I know a lot of people who say that everything happens for a reason, and I completely agree with them. I’m not sure what most of them think the reason is, but based on what I believe is communicated in the Bible, I think that the reason is our good, and God’s glory. And what the Bible says is good for us is not always what feels good, but is always that which will make us more like Jesus. Now, that reason is not always comforting or easy to accept. Actually, I would say from experience that it is never easy to accept, and very rarely comforting, initially. For example, I recently accepted a small position with my church, and I was really excited about the prospect of having a couple hundred bucks each month to put in savings, as opposed to the couple bucks we have historically been able to put in savings each month. And when I heard that I was losing all those hours at work, my initial reaction was decidedly not to be thankful that the new position at work covers my losses (with 12 bucks to spare). Instead, I threw a mental hissy fit, accusing God of hating me and never giving me a break. The same reaction occurred when the car “solution” fell through. As time progressed and I reminded myself of what I know to be true, my reaction changed a little. I can honestly say that I am very thankful for the timing of the other position at church, and that we are maintaining our status quo, even if we are not improving our situation much.

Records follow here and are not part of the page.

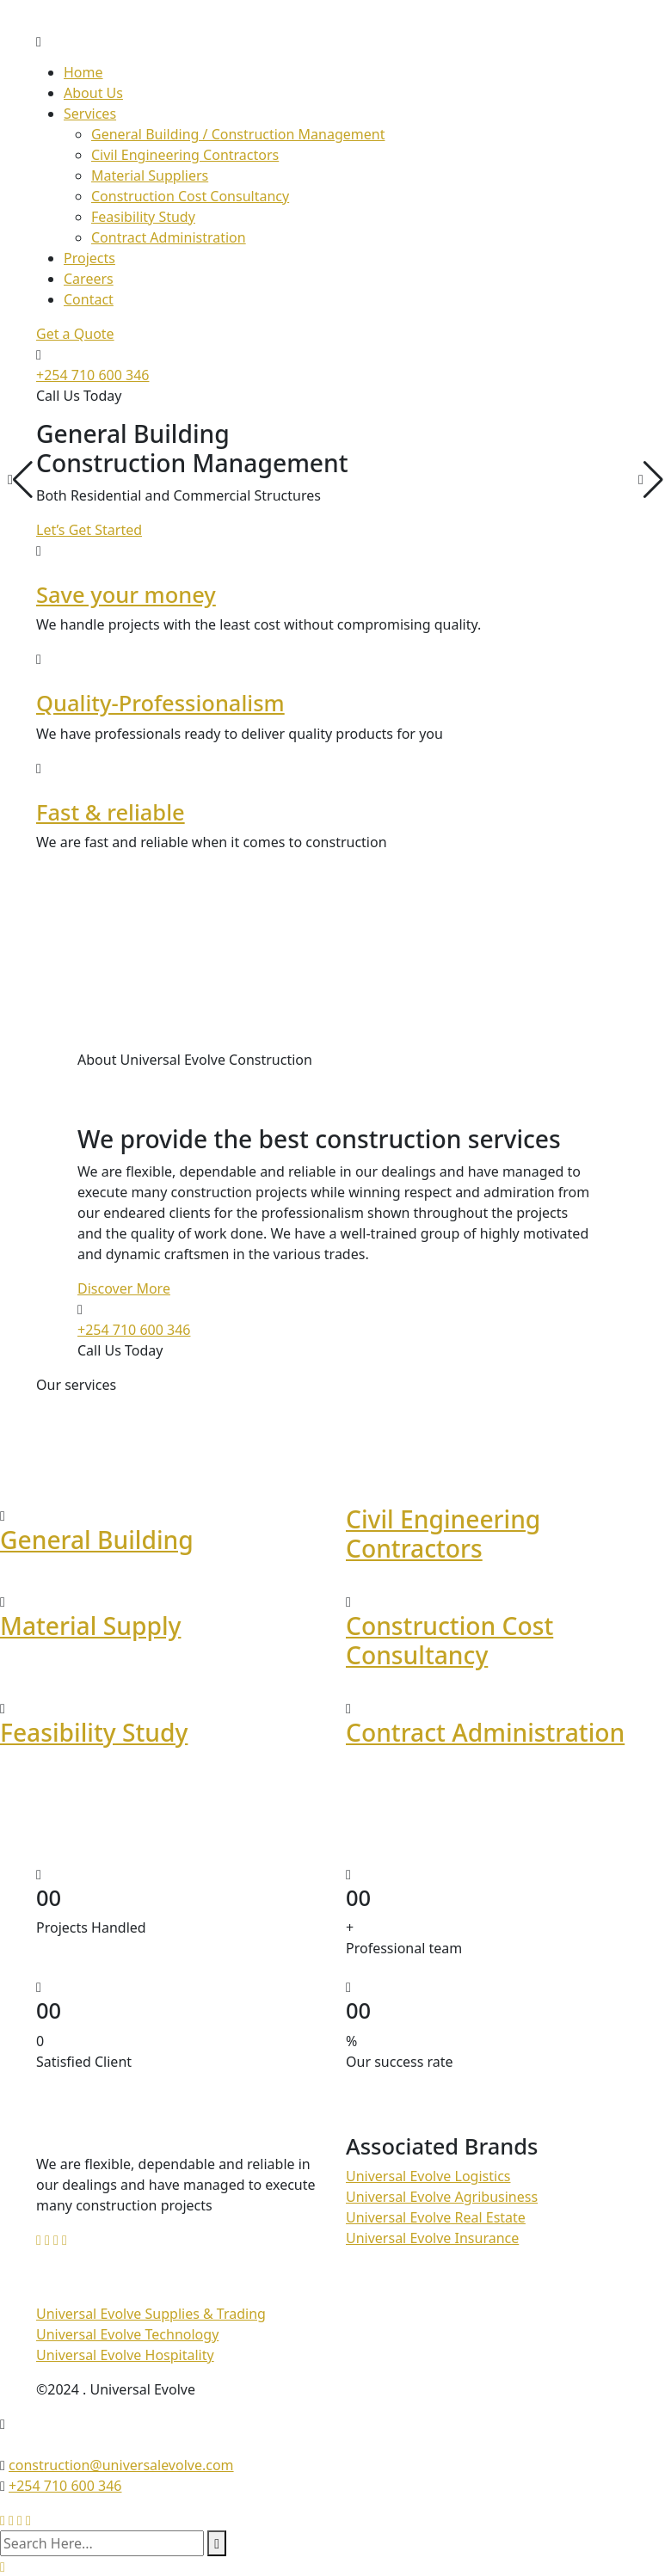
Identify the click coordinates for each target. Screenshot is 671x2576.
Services (90, 113)
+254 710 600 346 (92, 375)
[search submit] (216, 2543)
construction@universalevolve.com (121, 2465)
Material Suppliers (149, 175)
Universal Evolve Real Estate (436, 2217)
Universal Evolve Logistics (428, 2176)
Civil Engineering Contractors (185, 154)
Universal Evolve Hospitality (125, 2354)
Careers (89, 278)
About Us (93, 92)
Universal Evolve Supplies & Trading (151, 2313)
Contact (89, 299)
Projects (89, 258)
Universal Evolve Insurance (432, 2238)
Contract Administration (168, 237)
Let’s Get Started (89, 529)
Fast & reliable (110, 812)
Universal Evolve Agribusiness (442, 2196)
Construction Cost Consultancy (190, 196)
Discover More (123, 1288)
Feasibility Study (143, 216)
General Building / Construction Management (238, 134)
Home (83, 72)
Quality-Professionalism (160, 702)
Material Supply (90, 1625)
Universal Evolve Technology (127, 2334)
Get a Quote (75, 333)
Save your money (126, 594)
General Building (97, 1539)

This about-face is not to say that I am not still completely bipolar in my reactions (but I’m in good company: think Paul, “the good I want to do I do not do, and the evil I do not want to do I do”). My emotions utterly rebel at the thought of ever having to go through anything hard, at the same time that something deeper within me assents to the good that I know God is working in my life. Reacting in a way that is increasingly more like Jesus does not mean that the normal, human side of me will cease to react at all. Even as I write this, panic again rises within me and I have to remind myself again of what is true: even Jesus asked not to suffer, but His ultimate prayer was for God to do what He wanted. I don’t wish to compare my difficulties to the suffering of Jesus, or what other people endure. Nonetheless, it has been hard recently. I think we trivialize the work that God is doing in our lives when we act like everything is easy and just spout cliches. How much more meaningful to fully admit the struggle within us, the cursing we mentally direct against pain and suffering, and compare it with the slow but inevitable work for good that is wrought within us.

Still, if anybody knows of a job that for some reason wouldn’t mind hiring somebody who’s going to have a baby in 13 weeks, please let me know! Just because I know that hard times are good for me doesn’t mean I’m fatalistic.